There they found Lattie McGee. Officer Roberto Garay, his voice breaking, said, "I have never seen anything like that in my life. . ... There were these terrible burns on his ankles. It didn't make sense. Later we found out that the burns were rope burns from when they would hang him upside down in the closet. We lifted his shirt up, and his chest . . . it was totally raw. All of the flesh."
It would turn out that this 4-year-old child had been tortured constantly over the summer by his mother, Alicia Abraham, and her boyfriend, Johnny Campbell. Because Lattie had a high-pitched voice, Campbell accused him of being "effeminate." He beat Lattie with fists and sticks, he burned him with cigarettes and a clothing iron, he repeatedly stuck him with sewing needles, he dunked him in scalding water.

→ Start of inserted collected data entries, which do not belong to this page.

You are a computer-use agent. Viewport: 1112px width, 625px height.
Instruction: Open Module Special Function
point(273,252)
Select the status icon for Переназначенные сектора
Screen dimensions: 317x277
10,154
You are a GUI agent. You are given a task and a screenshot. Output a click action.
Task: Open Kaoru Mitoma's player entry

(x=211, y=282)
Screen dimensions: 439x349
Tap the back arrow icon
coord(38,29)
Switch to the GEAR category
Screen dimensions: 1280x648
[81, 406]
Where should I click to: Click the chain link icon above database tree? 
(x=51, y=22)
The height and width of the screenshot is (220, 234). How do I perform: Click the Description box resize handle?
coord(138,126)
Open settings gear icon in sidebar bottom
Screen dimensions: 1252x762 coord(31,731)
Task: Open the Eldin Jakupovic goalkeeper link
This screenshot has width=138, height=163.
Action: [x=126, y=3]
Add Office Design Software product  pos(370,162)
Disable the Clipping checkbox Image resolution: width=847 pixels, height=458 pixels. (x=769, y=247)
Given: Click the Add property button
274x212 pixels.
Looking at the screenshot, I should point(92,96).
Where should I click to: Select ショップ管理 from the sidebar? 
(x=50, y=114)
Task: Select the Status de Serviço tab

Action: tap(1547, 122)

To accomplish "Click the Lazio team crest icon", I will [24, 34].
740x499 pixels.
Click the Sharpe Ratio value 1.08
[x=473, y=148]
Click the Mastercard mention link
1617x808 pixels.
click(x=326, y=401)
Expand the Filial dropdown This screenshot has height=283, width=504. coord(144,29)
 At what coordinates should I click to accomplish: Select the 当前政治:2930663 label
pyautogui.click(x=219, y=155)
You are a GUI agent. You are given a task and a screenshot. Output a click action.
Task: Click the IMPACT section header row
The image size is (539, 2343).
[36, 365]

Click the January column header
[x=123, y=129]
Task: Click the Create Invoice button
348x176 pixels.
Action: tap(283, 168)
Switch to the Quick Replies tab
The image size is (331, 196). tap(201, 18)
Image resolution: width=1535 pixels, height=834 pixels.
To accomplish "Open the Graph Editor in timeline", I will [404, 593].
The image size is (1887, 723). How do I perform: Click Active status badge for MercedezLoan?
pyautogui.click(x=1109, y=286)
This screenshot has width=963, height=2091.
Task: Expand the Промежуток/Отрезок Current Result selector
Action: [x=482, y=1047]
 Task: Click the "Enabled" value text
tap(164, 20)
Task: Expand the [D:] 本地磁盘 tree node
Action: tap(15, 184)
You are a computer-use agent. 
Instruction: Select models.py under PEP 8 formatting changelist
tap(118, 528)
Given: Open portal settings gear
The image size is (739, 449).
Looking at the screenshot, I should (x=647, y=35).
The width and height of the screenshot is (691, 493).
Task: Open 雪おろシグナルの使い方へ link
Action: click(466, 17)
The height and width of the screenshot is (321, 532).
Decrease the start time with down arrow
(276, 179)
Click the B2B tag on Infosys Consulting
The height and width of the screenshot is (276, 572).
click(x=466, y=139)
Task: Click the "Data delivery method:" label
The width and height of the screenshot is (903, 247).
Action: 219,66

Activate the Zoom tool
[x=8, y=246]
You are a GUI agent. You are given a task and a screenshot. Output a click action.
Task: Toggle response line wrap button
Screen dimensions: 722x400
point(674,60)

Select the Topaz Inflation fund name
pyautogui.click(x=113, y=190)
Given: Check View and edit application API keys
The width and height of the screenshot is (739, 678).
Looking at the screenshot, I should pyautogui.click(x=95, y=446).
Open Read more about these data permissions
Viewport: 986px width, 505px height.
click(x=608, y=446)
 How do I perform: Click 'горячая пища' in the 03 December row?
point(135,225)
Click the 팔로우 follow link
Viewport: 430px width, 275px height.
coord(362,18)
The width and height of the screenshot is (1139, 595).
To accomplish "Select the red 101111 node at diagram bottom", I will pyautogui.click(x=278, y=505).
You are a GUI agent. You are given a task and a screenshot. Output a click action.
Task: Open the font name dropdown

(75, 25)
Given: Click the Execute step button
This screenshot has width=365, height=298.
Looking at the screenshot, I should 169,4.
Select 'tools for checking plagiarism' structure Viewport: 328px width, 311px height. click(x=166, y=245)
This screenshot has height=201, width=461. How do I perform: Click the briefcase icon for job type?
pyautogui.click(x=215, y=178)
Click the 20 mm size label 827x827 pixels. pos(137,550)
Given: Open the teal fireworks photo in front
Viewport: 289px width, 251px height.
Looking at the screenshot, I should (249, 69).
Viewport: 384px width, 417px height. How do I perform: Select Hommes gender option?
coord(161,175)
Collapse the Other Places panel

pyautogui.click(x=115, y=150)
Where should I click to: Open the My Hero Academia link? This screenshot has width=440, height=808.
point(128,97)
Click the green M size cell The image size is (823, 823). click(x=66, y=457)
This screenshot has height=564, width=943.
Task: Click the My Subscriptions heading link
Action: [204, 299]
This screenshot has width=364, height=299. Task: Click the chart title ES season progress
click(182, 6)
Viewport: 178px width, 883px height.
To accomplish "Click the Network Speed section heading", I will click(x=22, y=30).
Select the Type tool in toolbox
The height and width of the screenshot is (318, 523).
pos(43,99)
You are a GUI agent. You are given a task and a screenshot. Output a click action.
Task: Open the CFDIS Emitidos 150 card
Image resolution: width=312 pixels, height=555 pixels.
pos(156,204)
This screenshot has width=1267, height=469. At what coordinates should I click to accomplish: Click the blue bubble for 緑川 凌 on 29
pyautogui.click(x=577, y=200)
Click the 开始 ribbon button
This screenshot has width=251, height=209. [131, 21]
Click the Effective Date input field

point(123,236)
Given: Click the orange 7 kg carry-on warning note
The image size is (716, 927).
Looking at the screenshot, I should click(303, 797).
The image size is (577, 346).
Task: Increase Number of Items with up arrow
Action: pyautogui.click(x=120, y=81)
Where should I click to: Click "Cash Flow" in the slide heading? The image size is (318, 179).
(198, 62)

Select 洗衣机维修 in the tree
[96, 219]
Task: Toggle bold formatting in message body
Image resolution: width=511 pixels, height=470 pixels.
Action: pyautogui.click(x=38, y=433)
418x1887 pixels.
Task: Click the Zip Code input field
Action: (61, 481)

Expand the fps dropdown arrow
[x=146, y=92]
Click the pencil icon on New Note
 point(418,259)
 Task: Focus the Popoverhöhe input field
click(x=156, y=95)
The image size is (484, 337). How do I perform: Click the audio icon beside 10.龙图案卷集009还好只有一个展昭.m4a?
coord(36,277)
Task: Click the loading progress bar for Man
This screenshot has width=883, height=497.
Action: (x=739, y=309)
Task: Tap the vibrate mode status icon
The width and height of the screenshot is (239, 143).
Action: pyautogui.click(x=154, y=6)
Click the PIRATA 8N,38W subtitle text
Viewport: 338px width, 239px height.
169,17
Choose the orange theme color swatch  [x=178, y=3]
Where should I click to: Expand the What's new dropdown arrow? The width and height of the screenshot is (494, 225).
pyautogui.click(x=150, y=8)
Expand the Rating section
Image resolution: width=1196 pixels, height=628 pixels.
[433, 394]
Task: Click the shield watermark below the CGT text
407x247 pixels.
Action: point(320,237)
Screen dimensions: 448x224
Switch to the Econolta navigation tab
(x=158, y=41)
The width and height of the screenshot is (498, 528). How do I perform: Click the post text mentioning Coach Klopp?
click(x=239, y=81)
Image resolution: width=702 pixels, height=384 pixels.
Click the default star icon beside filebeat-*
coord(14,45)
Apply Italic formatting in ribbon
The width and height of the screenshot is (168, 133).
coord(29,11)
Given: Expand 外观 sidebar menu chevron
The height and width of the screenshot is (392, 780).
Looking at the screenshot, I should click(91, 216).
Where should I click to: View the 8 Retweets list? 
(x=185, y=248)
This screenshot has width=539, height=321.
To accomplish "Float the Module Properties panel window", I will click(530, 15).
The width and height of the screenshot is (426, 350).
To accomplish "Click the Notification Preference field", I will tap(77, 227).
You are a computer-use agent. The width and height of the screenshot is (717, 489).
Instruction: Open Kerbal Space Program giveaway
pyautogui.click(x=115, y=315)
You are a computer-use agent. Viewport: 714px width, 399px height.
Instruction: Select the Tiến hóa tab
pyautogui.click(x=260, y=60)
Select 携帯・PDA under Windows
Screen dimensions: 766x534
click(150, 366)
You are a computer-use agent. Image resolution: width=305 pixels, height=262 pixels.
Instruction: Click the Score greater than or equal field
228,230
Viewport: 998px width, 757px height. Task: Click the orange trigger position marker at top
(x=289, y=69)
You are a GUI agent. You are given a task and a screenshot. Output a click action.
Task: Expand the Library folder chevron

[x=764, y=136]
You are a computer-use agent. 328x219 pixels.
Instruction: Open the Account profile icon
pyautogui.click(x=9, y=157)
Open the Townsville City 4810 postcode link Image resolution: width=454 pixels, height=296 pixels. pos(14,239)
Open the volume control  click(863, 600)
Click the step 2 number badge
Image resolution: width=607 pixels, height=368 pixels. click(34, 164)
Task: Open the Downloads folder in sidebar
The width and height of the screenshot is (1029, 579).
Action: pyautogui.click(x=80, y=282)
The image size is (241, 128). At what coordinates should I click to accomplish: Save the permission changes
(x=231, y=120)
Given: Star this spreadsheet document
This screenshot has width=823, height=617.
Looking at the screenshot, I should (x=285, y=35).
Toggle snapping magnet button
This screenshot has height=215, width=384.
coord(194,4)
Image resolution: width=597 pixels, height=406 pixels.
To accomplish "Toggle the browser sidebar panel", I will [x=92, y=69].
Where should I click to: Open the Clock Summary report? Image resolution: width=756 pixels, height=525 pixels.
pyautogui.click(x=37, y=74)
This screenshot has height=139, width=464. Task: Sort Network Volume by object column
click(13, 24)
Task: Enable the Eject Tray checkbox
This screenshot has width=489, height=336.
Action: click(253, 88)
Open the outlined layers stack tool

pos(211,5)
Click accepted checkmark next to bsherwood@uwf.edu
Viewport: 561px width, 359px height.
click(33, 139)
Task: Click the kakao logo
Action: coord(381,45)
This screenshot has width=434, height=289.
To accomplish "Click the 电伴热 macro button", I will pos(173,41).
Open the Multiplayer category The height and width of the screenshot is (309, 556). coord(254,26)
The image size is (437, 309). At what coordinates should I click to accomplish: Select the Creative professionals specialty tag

At night, Campbell would leave Lattie hanging tied upside down from a rod in a darkened closet. On the night before Lattie died -- by this time the child had pneumonia and a broken collarbone and broken pelvis, and was complaining that he could not swallow -- Campbell stuffed a rag in the boy's mouth, taped potato peelings over his eyes so that he could not see, and hung him as usual in the closet.
In the morning the mother watched "The Incredible Hulk" on television and did not check on her son in the closet. When Johnny Campbell eventually took him down from the rod, Lattie begged for water. Campbell told him to be a man and get it for himself. Lattie, who weighed only 26 pounds, tried to walk, but did not have the strength. Campbell, angered by the boy's weakness, slugged him on the ear. Lattie collapsed and died.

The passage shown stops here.